- **Directions**: Whenever a line contains the string "Toggle", copy it out of the entries.

[Recorded data]
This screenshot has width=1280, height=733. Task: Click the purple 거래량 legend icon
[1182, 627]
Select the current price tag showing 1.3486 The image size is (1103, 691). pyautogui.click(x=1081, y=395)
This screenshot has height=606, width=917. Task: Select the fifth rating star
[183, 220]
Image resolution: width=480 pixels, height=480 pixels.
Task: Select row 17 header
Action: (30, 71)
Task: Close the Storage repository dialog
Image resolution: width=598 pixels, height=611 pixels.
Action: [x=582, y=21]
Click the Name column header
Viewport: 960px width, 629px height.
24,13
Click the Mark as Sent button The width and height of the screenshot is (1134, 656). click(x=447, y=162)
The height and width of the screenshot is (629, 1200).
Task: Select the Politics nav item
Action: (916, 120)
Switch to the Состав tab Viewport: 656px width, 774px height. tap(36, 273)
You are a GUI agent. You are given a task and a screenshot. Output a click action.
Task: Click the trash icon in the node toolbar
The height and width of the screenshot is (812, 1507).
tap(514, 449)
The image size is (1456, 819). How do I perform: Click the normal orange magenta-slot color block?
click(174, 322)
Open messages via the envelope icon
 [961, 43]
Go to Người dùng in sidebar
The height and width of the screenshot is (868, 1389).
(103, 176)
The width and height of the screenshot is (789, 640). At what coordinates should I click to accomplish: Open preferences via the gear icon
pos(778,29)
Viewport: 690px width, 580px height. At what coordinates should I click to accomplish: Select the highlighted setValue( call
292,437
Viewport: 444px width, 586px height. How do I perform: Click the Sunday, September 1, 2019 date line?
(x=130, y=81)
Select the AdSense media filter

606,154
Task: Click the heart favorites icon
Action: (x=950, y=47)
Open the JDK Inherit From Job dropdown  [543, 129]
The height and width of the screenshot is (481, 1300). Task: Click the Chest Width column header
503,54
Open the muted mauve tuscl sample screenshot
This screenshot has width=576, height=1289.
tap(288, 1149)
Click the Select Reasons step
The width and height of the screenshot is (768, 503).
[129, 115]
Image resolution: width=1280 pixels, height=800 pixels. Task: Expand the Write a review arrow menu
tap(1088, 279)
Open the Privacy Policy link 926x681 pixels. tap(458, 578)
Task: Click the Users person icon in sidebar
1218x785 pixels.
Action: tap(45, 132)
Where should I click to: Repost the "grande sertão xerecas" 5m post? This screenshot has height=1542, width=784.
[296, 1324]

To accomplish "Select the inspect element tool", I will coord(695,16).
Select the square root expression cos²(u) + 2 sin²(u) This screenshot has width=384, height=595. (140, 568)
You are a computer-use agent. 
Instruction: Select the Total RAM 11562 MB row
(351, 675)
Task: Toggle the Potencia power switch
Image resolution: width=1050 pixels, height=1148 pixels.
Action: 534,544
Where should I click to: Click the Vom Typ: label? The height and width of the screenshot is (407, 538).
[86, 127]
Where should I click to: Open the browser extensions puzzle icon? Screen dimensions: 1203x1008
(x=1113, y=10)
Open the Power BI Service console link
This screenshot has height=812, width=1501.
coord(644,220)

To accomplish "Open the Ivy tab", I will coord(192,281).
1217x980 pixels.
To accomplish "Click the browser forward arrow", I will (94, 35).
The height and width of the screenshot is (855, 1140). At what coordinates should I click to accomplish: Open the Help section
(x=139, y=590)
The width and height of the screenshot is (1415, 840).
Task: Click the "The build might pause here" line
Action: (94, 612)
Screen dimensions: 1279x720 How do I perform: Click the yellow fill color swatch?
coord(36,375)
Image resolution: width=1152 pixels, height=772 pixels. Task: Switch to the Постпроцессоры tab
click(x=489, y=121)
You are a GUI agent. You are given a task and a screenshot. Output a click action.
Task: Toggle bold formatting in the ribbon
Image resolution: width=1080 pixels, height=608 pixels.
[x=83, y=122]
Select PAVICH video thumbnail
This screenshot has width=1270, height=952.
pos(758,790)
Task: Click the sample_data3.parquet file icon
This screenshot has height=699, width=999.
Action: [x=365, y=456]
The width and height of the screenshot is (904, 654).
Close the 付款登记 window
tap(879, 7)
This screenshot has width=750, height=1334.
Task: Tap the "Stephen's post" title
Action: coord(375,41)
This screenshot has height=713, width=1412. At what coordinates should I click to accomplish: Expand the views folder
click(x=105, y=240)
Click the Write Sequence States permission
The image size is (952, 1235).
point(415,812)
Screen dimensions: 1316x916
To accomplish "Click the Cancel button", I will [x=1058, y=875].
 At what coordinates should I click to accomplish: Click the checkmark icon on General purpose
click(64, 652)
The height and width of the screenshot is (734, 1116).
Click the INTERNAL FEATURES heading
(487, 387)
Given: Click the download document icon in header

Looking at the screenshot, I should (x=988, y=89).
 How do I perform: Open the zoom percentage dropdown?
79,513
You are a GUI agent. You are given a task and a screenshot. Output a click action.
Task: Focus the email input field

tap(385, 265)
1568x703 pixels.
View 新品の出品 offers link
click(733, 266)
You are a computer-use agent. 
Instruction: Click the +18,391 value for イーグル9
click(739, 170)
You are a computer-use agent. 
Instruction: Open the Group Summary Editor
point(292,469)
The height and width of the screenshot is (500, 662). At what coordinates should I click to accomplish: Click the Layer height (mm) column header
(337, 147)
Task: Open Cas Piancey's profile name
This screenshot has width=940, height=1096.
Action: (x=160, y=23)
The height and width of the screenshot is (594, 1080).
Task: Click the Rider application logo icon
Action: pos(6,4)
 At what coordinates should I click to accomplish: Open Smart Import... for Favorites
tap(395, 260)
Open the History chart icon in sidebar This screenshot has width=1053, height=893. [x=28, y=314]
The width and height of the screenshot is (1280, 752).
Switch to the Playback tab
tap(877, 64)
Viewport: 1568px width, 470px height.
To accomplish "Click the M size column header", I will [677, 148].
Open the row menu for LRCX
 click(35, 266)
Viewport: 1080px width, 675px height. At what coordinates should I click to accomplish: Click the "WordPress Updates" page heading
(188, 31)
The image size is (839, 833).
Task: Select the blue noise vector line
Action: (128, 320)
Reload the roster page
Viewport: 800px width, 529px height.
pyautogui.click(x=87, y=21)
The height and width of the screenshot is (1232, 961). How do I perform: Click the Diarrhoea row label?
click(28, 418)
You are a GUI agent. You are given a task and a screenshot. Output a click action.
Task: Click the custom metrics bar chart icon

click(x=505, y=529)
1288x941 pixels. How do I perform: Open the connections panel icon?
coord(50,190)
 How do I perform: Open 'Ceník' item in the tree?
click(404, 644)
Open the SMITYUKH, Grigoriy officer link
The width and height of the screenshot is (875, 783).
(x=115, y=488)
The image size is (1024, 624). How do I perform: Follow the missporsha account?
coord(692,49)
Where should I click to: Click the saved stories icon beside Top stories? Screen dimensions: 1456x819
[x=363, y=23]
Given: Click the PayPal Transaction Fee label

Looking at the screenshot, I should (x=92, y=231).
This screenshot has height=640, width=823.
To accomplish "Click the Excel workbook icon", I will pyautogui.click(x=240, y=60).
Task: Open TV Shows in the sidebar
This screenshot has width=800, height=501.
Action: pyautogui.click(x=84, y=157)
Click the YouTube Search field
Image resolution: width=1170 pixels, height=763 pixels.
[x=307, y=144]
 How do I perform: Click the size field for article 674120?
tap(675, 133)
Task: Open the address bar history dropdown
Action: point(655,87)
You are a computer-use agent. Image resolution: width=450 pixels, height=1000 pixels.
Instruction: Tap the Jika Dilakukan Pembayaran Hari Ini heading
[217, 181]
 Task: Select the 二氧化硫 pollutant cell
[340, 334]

- **Output**:
Task: Toggle the Potencia power switch
Task: Toggle bold formatting in the ribbon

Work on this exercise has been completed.